WORK INSTRUCTION:
Retype only the lines below from the one with "You are a GUI" to the one with "2013 (529, 1047)", inclusive, skipping every image.

***** INFORMATION *****

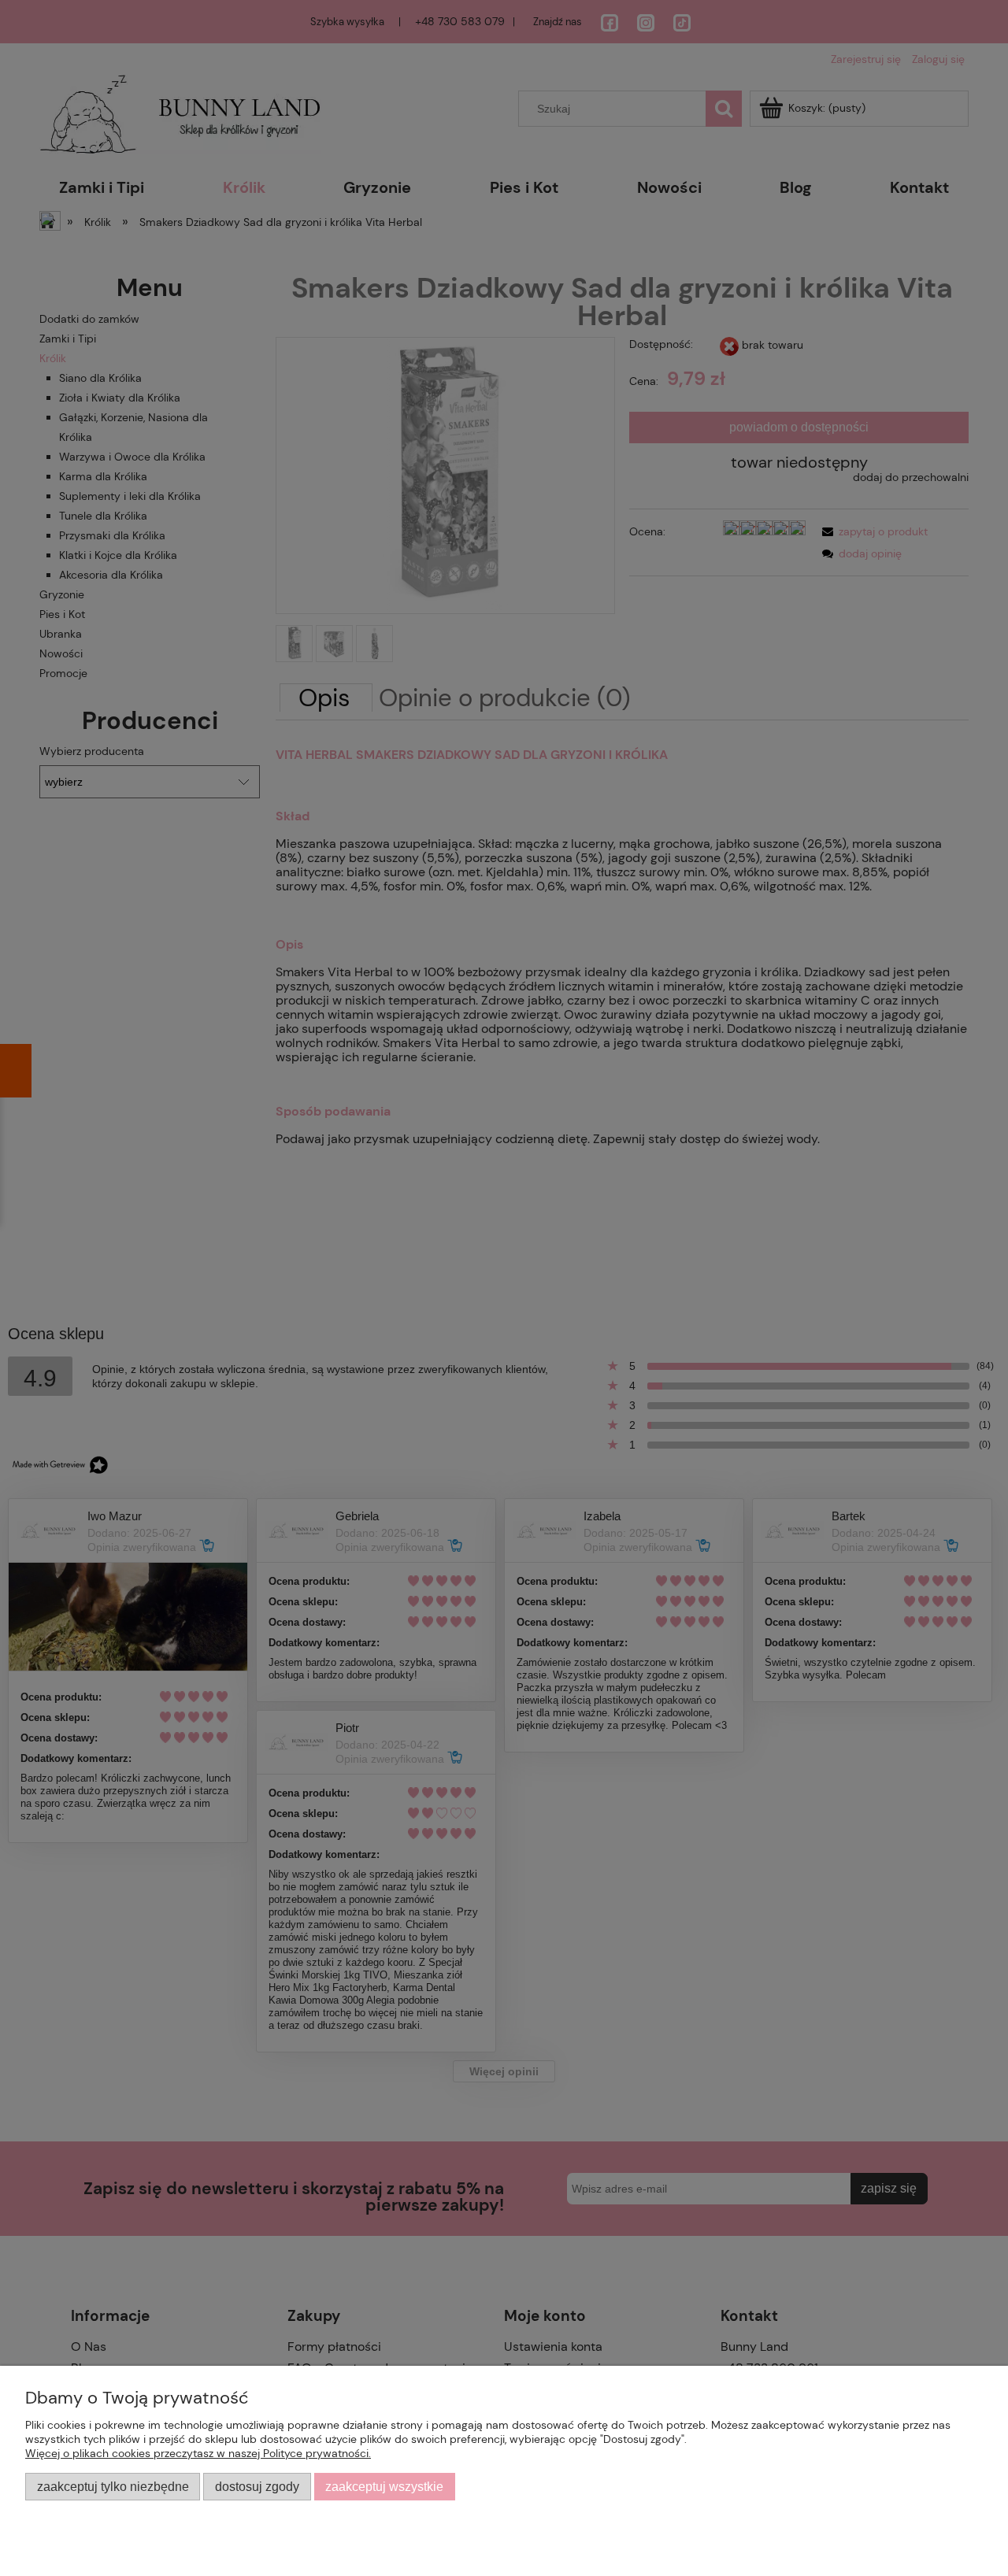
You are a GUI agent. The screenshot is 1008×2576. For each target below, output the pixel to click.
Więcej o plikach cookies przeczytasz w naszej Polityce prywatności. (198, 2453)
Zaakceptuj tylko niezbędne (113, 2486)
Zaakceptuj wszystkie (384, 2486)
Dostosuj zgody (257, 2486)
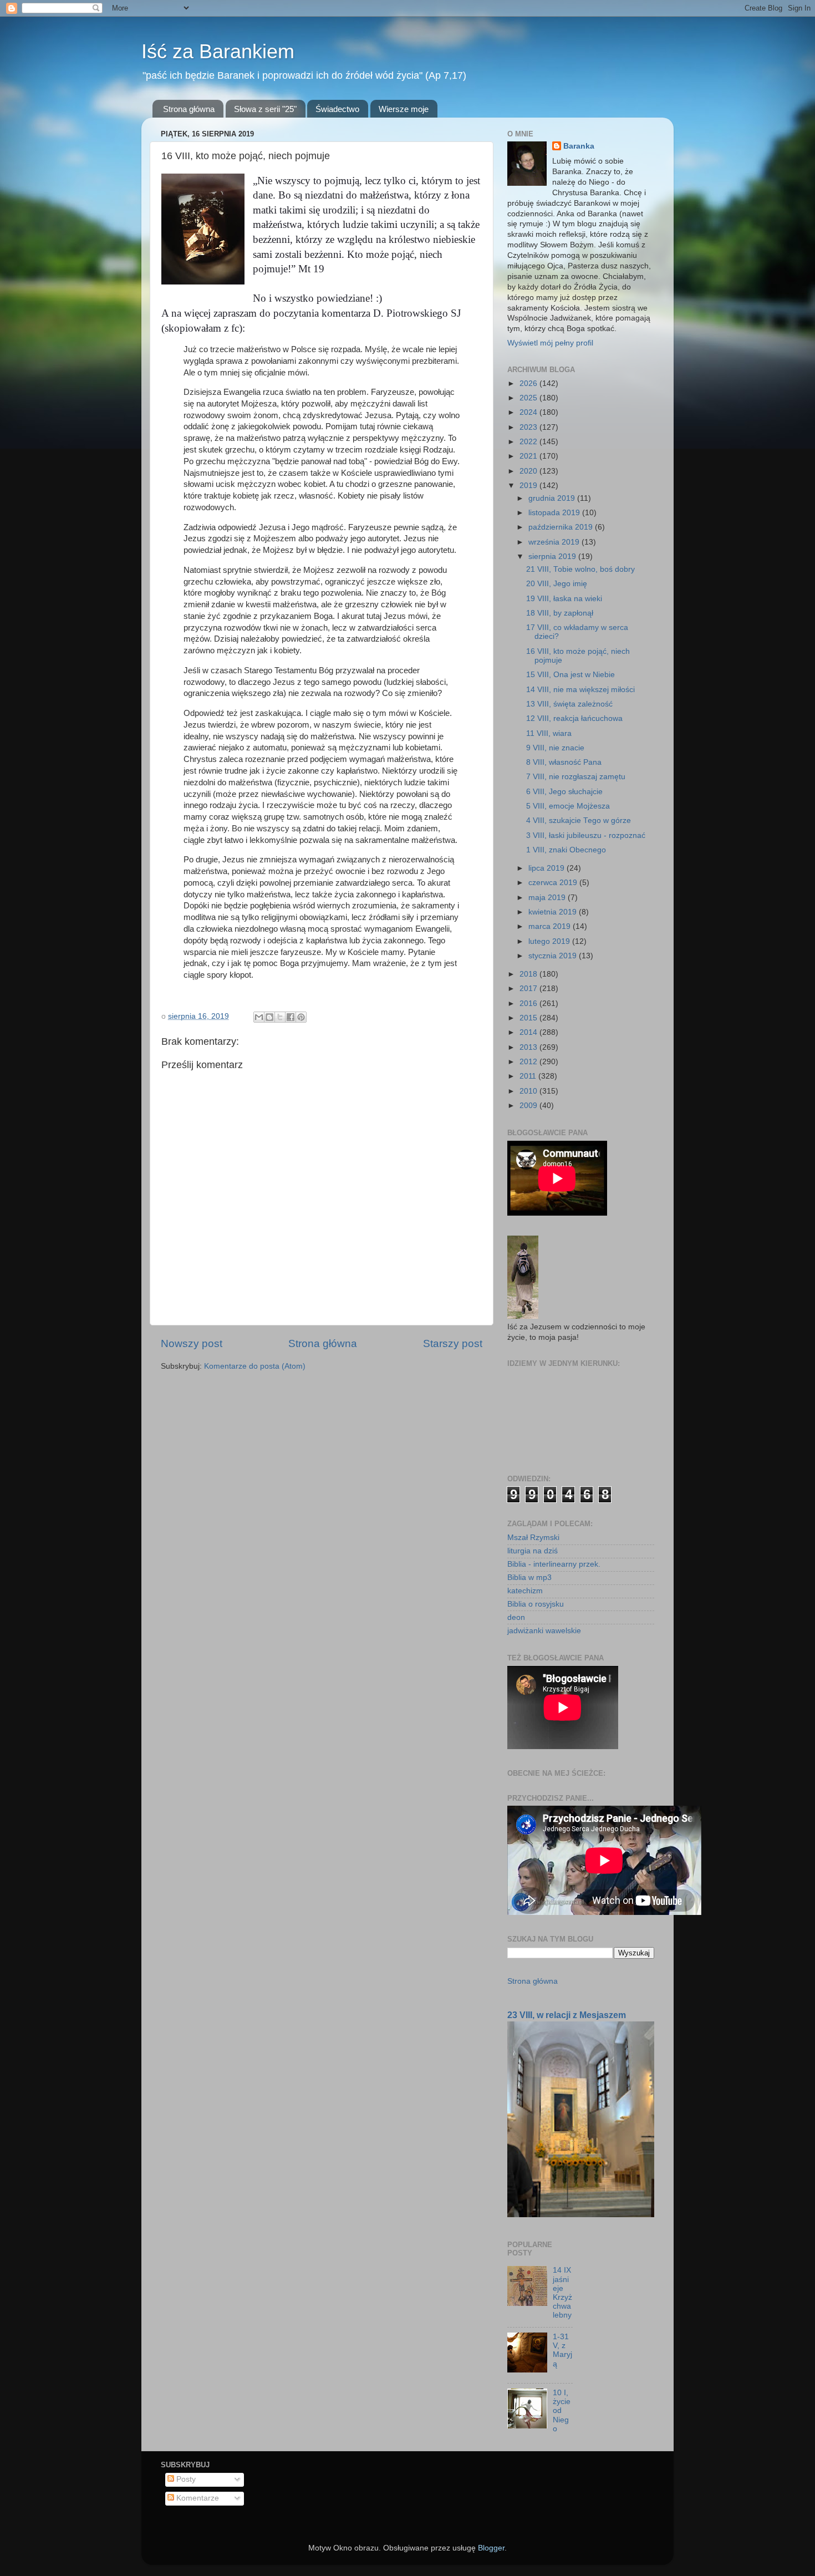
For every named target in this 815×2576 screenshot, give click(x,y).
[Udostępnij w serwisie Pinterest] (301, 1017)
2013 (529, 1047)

*****
***** INFORMATION *****

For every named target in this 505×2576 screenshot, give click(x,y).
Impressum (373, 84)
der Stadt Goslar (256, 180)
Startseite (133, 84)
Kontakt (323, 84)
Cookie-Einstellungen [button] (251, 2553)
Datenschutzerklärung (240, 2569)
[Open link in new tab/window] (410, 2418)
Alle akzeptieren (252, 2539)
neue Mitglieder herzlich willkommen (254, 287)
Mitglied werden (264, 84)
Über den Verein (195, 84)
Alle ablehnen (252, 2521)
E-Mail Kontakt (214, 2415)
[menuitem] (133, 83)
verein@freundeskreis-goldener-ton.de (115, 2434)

*****

RESULT FOR THIS TASK:
You are a GUI agent. The screenshot is 1008×2576. For each target below, output the pixel to click.
Więcej o plikach cookies przeczytasz w naszej Polityce prywatności. (198, 2453)
Zaakceptuj tylko niezbędne (113, 2486)
Zaakceptuj wszystkie (384, 2486)
Dostosuj zgody (257, 2486)
For every named target in this 815×2576 screenshot, give click(x,y).
[Udostępnij w serwisie Pinterest] (301, 1017)
2013 (529, 1047)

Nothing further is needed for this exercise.